Using SAS Content Categorization and SAS Text Miner, the company is able to provide sophisticated monitoring and analysis capabilities revolving around Web crawling, social media conversations and other activities, notes Alessandro Petrella, sales director at Matrix.
The company continually collects data from more than 500 news feeds and online sources and then drops the information into a Netezza data warehouse appliance. Matrix then runs the data through the SAS software to cleanse and categorize it using a set of established business taxonomies. It tunes its algorithm and adds new data elements regularly.
The database now exceeds two terabytes, and its ability to monitor sentiment and attitudes about a company grows daily. “We are able to process data in a fast and effective way,” Petrella says.
A recent survey of business executives conducted by consulting firm Ovum found that up to two-thirds of respondents cited improved operational and strategic decision-making processes and better customer service as the most important business benefits of tapping big data. No less significant: Interest in big data now extends beyond larger enterprises. The firm discovered that 38 percent of companies maintaining data warehouses in the 1 terabyte or higher range have revenues below $50 million.
Ovum expects that big data requirements will become even more pervasive over the next two years, as organizations continue to look for ways to better analyze customer segments, prevent churn, manage public transportation networks and handle myriad other tasks.
Accenture’s Curtis says that all organizations—and specifically IT departments—must understand the dynamics of big data and then develop a clear strategy for both implementing and managing this data over time. He recommends modeling data strategies after those used by companies such as Amazon, Google and Yahoo!, which operate some of the world’s largest data centers and “offer a glimpse of the future of computing.”

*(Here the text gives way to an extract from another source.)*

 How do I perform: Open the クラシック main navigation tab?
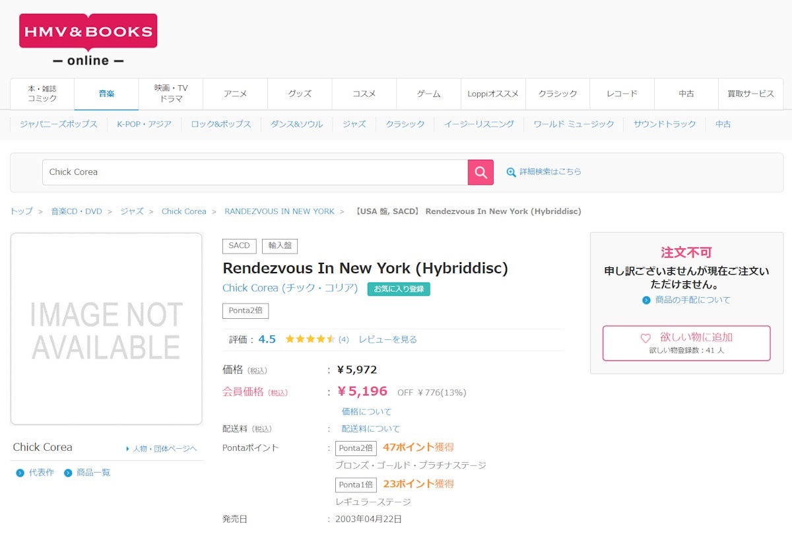tap(558, 94)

Curtis also suggests that technology and business leaders work together to understand big data in a holistic way. “There’s a mutual education process that must occur,” he points out. “Alignment is absolutely necessary to carry a project forward.”
Although big data is still in the early days, it’s a trend that’s here to stay, Tata Consultancy’s Viswanathan states. “Companies are accumulating more and more data, as consumers turn to smartphones, tablets and other digital devices,” he says.
“Organizations that tap into big data and use it effectively are positioned to create a clear competitive advantage. They’re able to understand issues and trends in a way that wouldn’t have been imaginable only a few years ago.”